Hey there! I've got some case-by-case thoughts about your submission.

• In your containsTree, you write if (n == m) then True else .... As I mentioned to Ben, this is very similar to writing n == m ? true : false in C/C++: I'd say it's a bit of an antipattern. Specifically, the short-circuiting || operator will do exactly that; you can write n == n || ..., instead.

• There's a slight issue with your foldTree function, which is what caused to have trouble with containsFold. Take a look at your signature:

  foldTree :: (a -> a -> a) -> a -> Tree a -> a
  

  Note the very last part: Tree a -> a.
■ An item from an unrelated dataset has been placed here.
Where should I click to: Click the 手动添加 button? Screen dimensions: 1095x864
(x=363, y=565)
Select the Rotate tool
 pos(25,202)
This means that you can only use your treeFold function to produce the same type of values that are in the tree! This works for sumTreeFold, because numbers are closed under addition; it doesn't, however, work for containsTreeFold, since even if your tree contains numbers, you'd need to produce a boolean, which is a different type! The simple solution is to introduce a type variable b alongside a. This is strictly more general than using only a everywhere: b can be equal to a (much like x and y can be equal in an equation), but it can also be different. Thus, your sumTreeFold would still work, but you'd be able to write containsTreeFold as well. I think Ben's solution is exactly what you were going for, so it doesn't make sense for me to re-derive it here.
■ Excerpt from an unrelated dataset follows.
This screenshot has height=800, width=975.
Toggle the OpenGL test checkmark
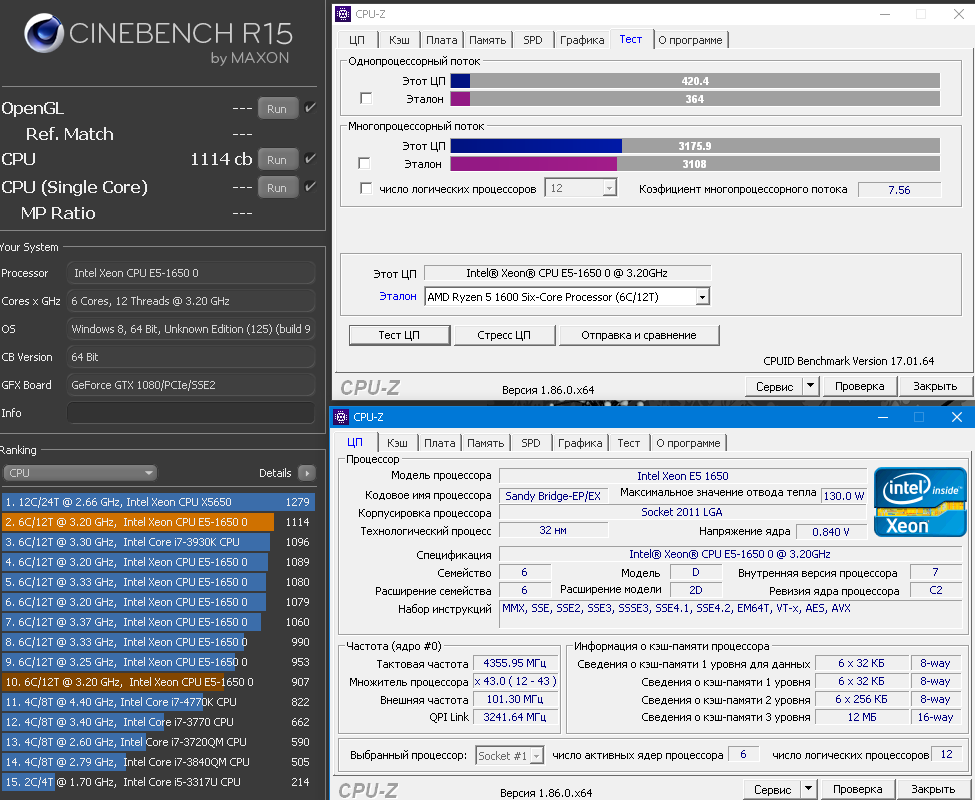310,108
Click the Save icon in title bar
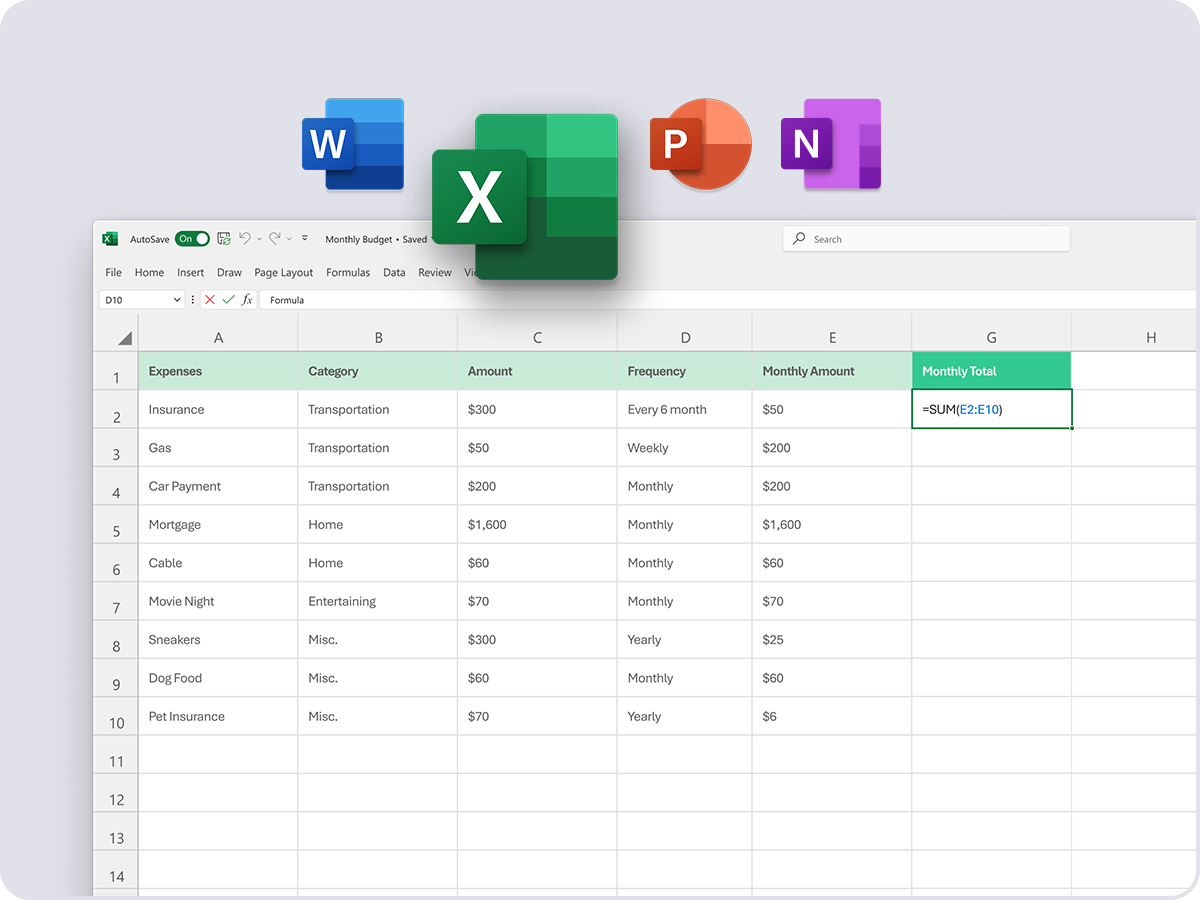This screenshot has width=1200, height=900. pyautogui.click(x=224, y=239)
• I'm really having trouble understanding your attempted solution for levels. If you're strill trying to figure it out, here's how I'd do it.

  • For a leaf, there are no levels, so your solution would just be [].
  • For a node in the form Node n lt rt, your solution would have the form [n] : lowerLevels. But how do you get lowerLevels? Suppose that lt has the levels [1,2], [3,4,5,6] and rt has the levels [7, 8], [9, 10, 11, 12]. You want to combine each corresponding level: [1,2] with [7,8], and [3,4,5,6] with [9,10,11,12]. This is almost like the function zipWith from the standard library in Haskell; However, the problem is that zipWith stops recursing when the shorter list runs out. We don't want that: even if the left side of the tree has no more levels, if the right side does, we want to keep them. Thus, we define the following function:

    myZipWith :: [[a]] -> [[a]] -> [[a]]
    myZipWith [] [] = [] -- two empty lists means we've run out of levels on both ends, so we're done.
    myZipWith (l:ls) (m:ms) = (l ++ m) : myZipWith ls ms -- Combine the first levels from both lists, and recurse.
    myZipWith [] ls = ls -- We ran out of levels on the left, so only the right levels occur from here on.
    myZipWith ls [] = ls -- We ran out of levels on the right, so only the left levels occur from here on.
    

    Our final function implementation is then:

    levels Leaf = []
    levels (Node m lt rt) = [m] : lowerLevels
        where lowerLevels = myZipWith lt rt
    

    I implemented mine using my custom fold, but in essense it works the same way. My myZipWith is called padded, but the implementation is identical to what I showed here.